Envoyer à un ami | Version à imprimer | Version en PDF

Désordre hormonal deux heures avant le match

par Kamel Daoud

« Nous en 2008 on était rien et voilà u'aujourd'hui nous sommes les gardiens du sommeil de nos nuits. On s'aime à mourir. Vous pouvez détruire tout ce qu'il vous plaira, on n'a plus qu'à ouvrir l'espace de nos bras pour tout reconstruire. Pour tout reconstruire.
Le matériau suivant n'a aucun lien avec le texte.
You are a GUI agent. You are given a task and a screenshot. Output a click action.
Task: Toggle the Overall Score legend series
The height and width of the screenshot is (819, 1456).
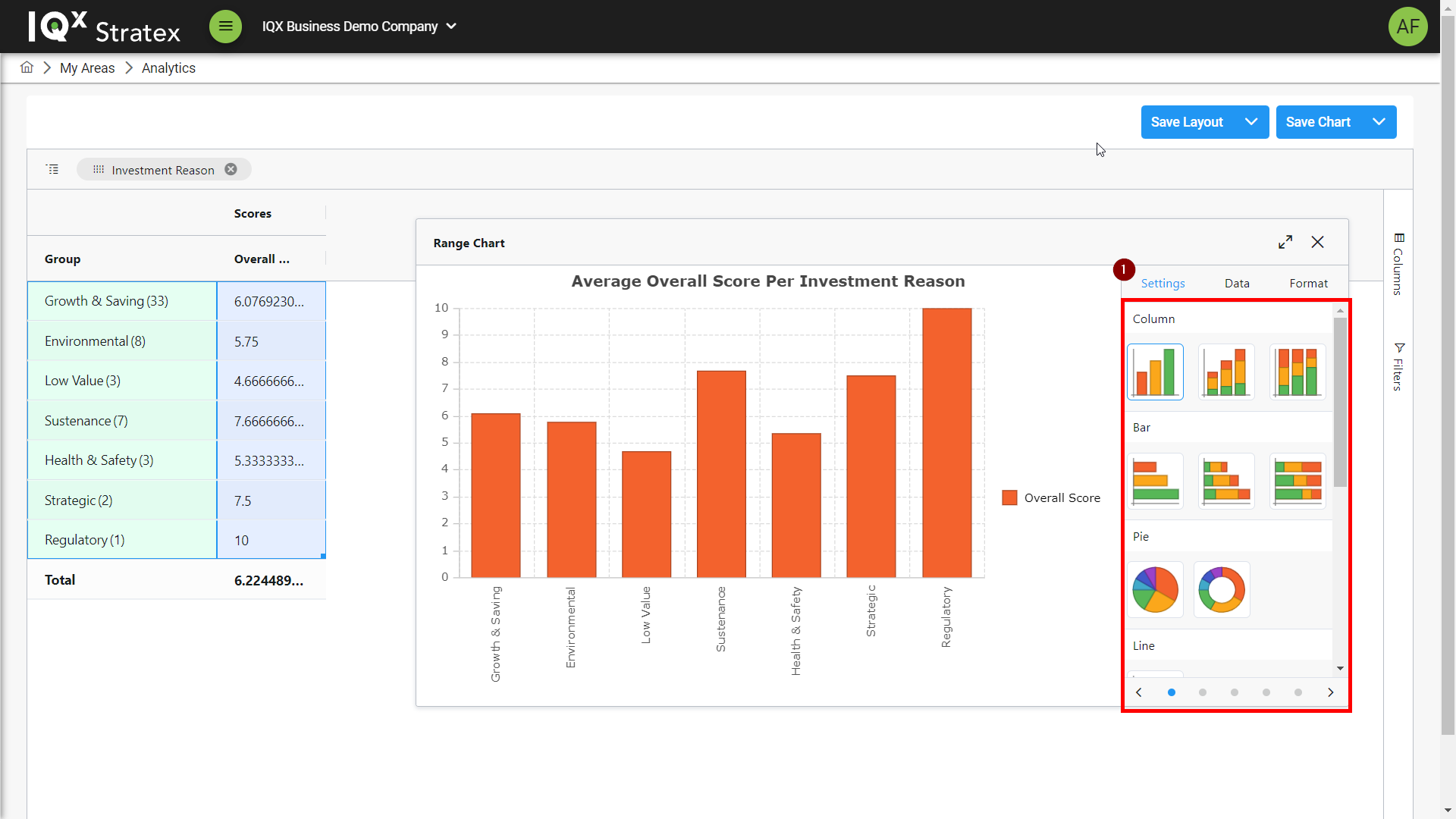point(1051,497)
On s'aime à mourir.

 Nous avons gommé les chiffres des horloges du quartier, on a fait de nos vies des cocottes en papier, des éclats de rire. On a bâti des ponts entre nous et le ciel, et nous les traversons à chaque fois qu'on ne veut pas dormir. Qu'on ne veut pas dormir.

 On s'aime à mourir. Nous avons dû faire toutes les guerres pour être si forts aujourd'hui, toutes les guerres de la vie, et des décolonisations aussi. Nous vivons de notre mieux notre rêve d'opaline, nous dansons au milieu des stades qu'on dessine et on s'aime à mourir. Nous portons des drapeaux qu'on laisse s'envoler et tous les autres ont d'essayer de les retenir, de les retenir. On s'aime à mourir. Pour monter dans nos grottes cachées sous les toits, tous les peuples doivent clouer des bottes à leurs sabots de bois. On s'aime à mourir. Ils doivent juste s'asseoir, ils ne doivent pas parler, ils ne doivent vouloir, juste essayer de nous soutenir, de nous soutenir. On s'aime à mourir. Car nous avons dû faire toutes les guerres pour être si forte aujourd'hui, toutes les guerres de la vie, et l'indépendance aussi.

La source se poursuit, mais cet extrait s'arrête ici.